-- Your assignment --
Decide whether each statement agrees with the article on corporate mobility, and answer yes or no, quoting the deciding words from the article. 1. Steven Schoefs is the editor-in-chief of Fleet Europe. 2. The waterbus is a private initiative pushed forward by public authorities. 3. Shwetha Surender is the Mobility Advisor for the Port of Antwerp-Bruges.

-- Reading passage --
Features
9 juin 22

From corporate fleet to corporate mobility: where is it most challenging?

The Smart Mobility Conference 2022 has kicked off. With corporate mobility often a vague and complex concept for those who have to implement it, the trend is clear that the post-covid period has created a window of opportunity that will enable the modal shift to gain momentum. But in some areas solutions will need to be more innovative than in others.

As Steven Schoefs, editor-in-chief of Fleet Europe puts it: “Moving from corporate fleet to corporate mobility is like the chicken and the egg for many companies.”

Because of the multimodality of new mobility, many responsible managers remain behind with more unpredictable needs prior to company cars. But everyone agrees that apart from the goals of fighting congestion, reducing carbon footprint and the possibility of realizing important savings the lockdowns have triggered the uptake, not unimportantly on a mental level.    

Mobility innovations

Shwetha Surender, Director Mobility at Frost & Sullivan points out how people have moved to the outskirts of town during the pandemic helped shape new flexible commuting needs, but sees clear signs that from the mobility innovations in such city areas that corporate MaaS is building up.

Mobility-as-a-service, ride-sharing, pedelecs and other forms of soft mobility prove viable solutions in dense areas, but what if your company operates remotely? Jonathan Van Cauwenberge dealt with it in his role as Mobility Advisor for the Port of Antwerp-Bruges .

Remote areas

“There’s a lot of lessons to be learned from trying something that seems unlikely at first.”, he says, “One of our most famous mobility backbones is the waterbus, a public initiative pushed forward by private companies.” Trying to weigh on local policies sometimes works. Next to that, the harbour operator bets intensively on an (e)bike shift to get the majority of their car commuters (above 70%) out of their vehicles.

(Data excerpts)
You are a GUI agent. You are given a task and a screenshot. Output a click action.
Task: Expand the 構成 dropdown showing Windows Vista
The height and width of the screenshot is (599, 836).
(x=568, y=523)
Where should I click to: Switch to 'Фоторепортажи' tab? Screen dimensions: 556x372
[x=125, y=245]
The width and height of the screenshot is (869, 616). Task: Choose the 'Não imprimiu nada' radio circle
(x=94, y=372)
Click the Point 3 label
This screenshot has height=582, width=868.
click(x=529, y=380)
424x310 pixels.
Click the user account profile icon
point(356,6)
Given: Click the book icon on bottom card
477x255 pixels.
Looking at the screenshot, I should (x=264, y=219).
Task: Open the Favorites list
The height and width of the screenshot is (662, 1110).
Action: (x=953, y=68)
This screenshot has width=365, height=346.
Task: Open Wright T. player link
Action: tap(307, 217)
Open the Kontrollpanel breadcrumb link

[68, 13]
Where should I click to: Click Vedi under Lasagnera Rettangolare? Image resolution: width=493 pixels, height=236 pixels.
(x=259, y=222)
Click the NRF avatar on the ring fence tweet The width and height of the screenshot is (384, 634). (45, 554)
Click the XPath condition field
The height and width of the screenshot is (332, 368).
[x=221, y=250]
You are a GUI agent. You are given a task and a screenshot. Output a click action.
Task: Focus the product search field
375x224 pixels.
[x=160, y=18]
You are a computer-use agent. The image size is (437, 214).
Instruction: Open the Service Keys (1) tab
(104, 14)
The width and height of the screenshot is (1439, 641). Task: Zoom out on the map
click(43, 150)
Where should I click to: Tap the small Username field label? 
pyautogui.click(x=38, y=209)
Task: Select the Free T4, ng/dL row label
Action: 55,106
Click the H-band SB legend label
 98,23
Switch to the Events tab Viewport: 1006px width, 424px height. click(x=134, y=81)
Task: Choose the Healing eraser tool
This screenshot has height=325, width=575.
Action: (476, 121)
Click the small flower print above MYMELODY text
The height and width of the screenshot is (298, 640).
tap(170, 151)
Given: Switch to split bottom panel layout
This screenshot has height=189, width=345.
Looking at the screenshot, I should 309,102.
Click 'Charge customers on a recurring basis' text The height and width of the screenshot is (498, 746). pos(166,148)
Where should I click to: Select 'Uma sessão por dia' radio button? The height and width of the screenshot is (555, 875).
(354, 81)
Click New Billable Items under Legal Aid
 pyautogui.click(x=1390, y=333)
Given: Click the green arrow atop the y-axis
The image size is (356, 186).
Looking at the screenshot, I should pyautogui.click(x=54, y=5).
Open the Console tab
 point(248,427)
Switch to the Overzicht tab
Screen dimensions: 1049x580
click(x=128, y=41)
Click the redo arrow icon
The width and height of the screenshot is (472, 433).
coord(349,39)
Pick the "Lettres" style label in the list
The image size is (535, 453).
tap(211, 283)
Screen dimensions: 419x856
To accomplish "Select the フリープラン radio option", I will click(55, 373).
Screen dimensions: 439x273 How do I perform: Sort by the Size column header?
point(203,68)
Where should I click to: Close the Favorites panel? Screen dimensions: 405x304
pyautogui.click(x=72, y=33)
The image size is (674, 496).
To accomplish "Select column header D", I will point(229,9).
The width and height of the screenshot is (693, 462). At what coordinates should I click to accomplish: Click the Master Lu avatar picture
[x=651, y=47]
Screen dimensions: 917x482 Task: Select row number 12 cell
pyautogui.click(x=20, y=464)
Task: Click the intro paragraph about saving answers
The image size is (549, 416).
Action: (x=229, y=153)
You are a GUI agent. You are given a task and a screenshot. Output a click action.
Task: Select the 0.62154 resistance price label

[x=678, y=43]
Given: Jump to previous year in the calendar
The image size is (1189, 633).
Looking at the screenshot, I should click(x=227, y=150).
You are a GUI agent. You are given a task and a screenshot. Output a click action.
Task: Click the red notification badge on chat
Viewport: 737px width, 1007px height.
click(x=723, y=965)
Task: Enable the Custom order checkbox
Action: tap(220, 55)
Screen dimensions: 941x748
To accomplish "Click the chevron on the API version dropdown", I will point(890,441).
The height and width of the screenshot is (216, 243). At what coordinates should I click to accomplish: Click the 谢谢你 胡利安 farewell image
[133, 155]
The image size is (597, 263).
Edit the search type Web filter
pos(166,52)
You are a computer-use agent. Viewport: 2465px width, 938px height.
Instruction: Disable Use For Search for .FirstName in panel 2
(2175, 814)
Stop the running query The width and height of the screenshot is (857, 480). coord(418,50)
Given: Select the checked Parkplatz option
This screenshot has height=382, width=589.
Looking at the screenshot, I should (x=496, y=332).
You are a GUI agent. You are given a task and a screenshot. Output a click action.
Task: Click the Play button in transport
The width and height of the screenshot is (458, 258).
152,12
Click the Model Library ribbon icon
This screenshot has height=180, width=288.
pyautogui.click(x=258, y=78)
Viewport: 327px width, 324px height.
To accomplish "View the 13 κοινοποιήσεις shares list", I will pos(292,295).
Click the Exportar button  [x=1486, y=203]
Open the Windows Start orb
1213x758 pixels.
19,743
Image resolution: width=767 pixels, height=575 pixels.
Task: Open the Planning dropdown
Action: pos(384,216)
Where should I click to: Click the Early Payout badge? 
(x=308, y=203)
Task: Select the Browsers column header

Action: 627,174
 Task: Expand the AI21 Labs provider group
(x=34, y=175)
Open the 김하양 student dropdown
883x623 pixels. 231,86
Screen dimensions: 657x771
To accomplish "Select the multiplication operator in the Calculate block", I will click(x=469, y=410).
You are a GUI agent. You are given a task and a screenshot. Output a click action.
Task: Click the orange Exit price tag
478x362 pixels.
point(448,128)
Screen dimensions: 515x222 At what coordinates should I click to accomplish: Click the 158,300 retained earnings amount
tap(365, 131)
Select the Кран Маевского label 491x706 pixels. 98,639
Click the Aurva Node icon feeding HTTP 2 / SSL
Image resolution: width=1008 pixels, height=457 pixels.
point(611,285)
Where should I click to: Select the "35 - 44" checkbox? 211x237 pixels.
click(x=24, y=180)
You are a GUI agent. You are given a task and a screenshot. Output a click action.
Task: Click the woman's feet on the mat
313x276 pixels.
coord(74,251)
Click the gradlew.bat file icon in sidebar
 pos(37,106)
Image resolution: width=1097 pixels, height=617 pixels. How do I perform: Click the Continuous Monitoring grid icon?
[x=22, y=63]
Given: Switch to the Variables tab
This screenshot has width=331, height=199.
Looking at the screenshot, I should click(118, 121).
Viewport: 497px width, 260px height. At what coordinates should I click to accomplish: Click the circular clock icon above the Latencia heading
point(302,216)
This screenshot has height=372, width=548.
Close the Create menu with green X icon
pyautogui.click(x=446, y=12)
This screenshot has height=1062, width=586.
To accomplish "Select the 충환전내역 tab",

-- Response area --
1. Yes: "Steven Schoefs, editor-in-chief of Fleet Europe"
2. No: "a public initiative pushed forward by private companies"
3. No: "Jonathan Van Cauwenberge dealt with it in his role as Mobility Advisor for the Port of Antwerp-Bruges"